For writing the narrative and exporting data.

In [39]:
import pickle
import math
import json
import numpy as np
import matplotlib.pyplot as plt

CUNAME = 'Columbia University in the City of New York'

S_TOTALS = pickle.load(open('../data/S_Sex_Graduates.p', 'rb'))
E_TOTALS = pickle.load(open('../data/E_Sex_Graduates.p', 'rb'))
D_TOTALS = pickle.load(open('../data/SE-Detailed_Sex.p', 'rb'))

TOTALS = {
    'Science': S_TOTALS,
    'Engineering': E_TOTALS,
}

years = sorted(S_TOTALS.keys())
institutions = sorted(S_TOTALS[ max(years) ].keys())
fields = {
    'Science': set(),
    'Engineering': set()
}
for year in years:
    inst_stats = D_TOTALS[year]['Columbia University in the City of New York']
    for seh in inst_stats.keys():
        for field in inst_stats[seh].keys():
            fields[seh].add(field)
fields['Science'] = sorted(fields['Science'])
fields['Engineering'] = sorted(fields['Engineering'])

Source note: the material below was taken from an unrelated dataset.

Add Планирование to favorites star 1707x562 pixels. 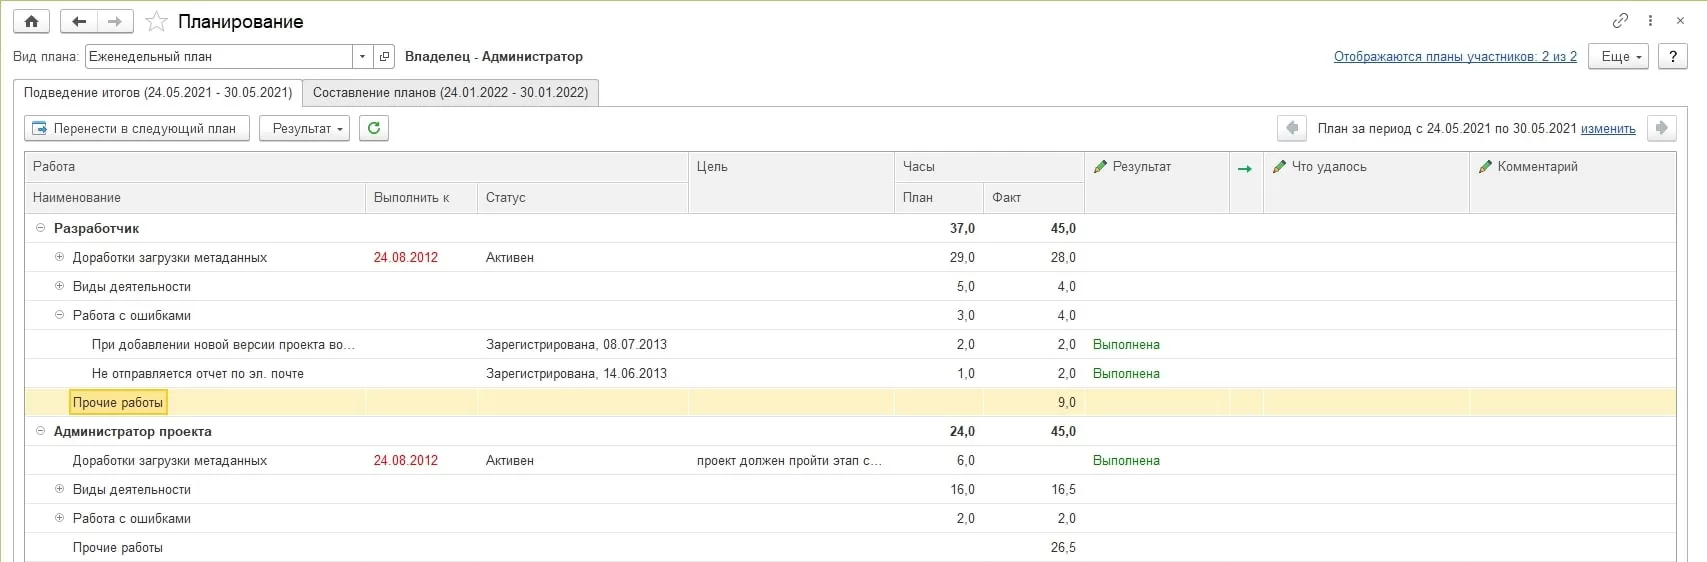[156, 21]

print(f'{len(institutions)} institutions and {len(fields["Science"]) + len(fields["Engineering"])} fields.')

11 institutions and 39 fields.


In [40]:
# Returns female and male headcounts for a field in an institution
def get_counts(seh, field, inst='Columbia University in the City of New York', default=None):
    females = []
    males = []
    for year in years:
        stats = D_TOTALS[year][inst][seh].get(field, None)
        if stats is None:
            females.append(default)
            males.append(default)
            continue
        females.append(stats.get('Female', 0))
        males.append(stats.get('Male', 0))
    return females, males

complete_fields = {
    'Science': [],
    'Engineering': [],
}
topic_lookup = {}
for topic in complete_fields.keys():
    for field in fields[topic]:
        females, males = get_counts(topic, field)
        if None not in females and None not in males:
            complete_fields[topic].append(field)
        topic_lookup[field] = topic
print(f'{len(complete_fields["Science"]) + len(complete_fields["Engineering"])} complete fields.')

19 complete fields.


In [46]:
# Gets female and male headcounts for a field
def get_counts(field, inst='Columbia University in the City of New York', default=None):
    females = []
    males = []
    topic = topic_lookup[field]
    for year in years:
        stats = D_TOTALS[year][inst][topic].get(field, None)
        if stats is None:
            females.append(default)
            males.append(default)
            continue
        females.append(stats.get('Female', 0))
        males.append(stats.get('Male', 0))
    return females, males

# Gets counts from a totals dictionary
def get_total_counts(topic, inst='Columbia University in the City of New York', default=None):
    totals = TOTALS[topic]
    females = []
    males = []
    for year in years:
        stats = totals[year].get(inst, None)
        if stats is None:
            females.append(None)
            males.append(None)
        else:
            females.append(int(stats['Female']))
            males.append(int(stats['Male']))
    return females, males

# Manually calculates totals by adding together the counts of all fields, where holes are defaulted to 0
def get_summed_counts(topic):
    females = [0 for _ in range(len(years))]
    males = [0 for _ in range(len(years))]
    counts = {field: get_counts(field, default=0) for field in fields[topic]}

    for field in fields[topic]:
        f, m = counts[field]
        for i in range(len(years)):
            females[i] += f[i]
            males[i] += m[i]
    return females, males

# Verifies that get_summed_counts matches the totals dictionary
def verify_sums(topic):
    totalF, totalM = get_total_counts('Science')
    summedF, summedM = get_summed_counts('Science')
    return totalF == summedF and totalM == summedM

In [47]:
verify_sums('Science') and verify_sums('Engineering')

True

Therefore, GSS is not imputing the data for years that Columbia does not report, effectively filling in holes with 0.